# EXERCISE OBJECTIVE
Check every line below, and copy those that include "コストコおすすめ商品".

# Items from a dataset
__________________________________________________

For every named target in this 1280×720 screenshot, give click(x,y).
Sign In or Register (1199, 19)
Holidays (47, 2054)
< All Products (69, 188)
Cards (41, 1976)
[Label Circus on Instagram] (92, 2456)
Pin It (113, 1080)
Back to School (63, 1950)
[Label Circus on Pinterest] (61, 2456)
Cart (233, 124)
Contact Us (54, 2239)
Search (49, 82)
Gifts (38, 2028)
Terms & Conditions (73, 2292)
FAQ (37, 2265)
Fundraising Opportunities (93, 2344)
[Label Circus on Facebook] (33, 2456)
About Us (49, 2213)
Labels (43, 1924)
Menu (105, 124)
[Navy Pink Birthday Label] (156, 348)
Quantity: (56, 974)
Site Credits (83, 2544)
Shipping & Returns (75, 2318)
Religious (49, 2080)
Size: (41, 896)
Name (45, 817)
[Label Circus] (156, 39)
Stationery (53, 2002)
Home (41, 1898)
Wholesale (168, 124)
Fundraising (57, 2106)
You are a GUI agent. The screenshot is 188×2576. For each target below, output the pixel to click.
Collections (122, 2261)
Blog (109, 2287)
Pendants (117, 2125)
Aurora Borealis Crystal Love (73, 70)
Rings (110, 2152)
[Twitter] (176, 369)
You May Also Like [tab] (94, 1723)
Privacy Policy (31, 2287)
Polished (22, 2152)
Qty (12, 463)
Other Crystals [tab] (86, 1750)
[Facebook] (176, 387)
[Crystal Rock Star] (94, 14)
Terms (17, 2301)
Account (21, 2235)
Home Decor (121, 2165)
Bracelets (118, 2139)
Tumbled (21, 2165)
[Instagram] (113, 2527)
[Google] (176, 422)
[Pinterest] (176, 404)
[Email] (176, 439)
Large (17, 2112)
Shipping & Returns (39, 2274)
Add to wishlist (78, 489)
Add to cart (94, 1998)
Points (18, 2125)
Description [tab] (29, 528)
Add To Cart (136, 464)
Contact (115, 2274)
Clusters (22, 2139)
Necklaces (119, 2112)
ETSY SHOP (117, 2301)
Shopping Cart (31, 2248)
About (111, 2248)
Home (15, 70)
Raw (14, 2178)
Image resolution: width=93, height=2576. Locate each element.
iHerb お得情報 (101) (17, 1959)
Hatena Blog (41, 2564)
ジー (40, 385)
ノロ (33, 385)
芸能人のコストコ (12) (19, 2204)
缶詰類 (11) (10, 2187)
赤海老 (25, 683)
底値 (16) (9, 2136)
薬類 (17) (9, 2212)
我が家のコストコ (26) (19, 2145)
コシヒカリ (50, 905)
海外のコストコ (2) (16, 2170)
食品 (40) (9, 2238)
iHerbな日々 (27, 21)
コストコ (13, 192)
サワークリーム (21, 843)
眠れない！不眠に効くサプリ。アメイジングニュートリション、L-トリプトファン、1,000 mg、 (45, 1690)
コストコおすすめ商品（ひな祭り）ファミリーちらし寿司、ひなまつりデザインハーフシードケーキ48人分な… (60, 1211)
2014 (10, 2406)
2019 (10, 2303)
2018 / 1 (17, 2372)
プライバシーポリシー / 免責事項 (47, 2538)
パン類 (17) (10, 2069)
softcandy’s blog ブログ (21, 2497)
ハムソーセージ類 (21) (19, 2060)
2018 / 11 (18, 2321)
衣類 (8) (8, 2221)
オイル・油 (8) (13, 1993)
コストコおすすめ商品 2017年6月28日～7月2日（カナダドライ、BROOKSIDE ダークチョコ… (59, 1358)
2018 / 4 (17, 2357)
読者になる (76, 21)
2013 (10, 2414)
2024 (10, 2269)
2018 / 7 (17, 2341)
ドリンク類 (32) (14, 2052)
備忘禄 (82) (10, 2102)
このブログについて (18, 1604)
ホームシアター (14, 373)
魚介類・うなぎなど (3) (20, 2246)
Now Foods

__________________________________________________

# RESPONSE FOR THIS EXERCISE
コストコおすすめ商品（ひな祭り）ファミリーちらし寿司、ひなまつりデザインハーフシードケーキ48人分な… (60, 1211)
コストコおすすめ商品 2017年6月28日～7月2日（カナダドライ、BROOKSIDE ダークチョコ… (59, 1358)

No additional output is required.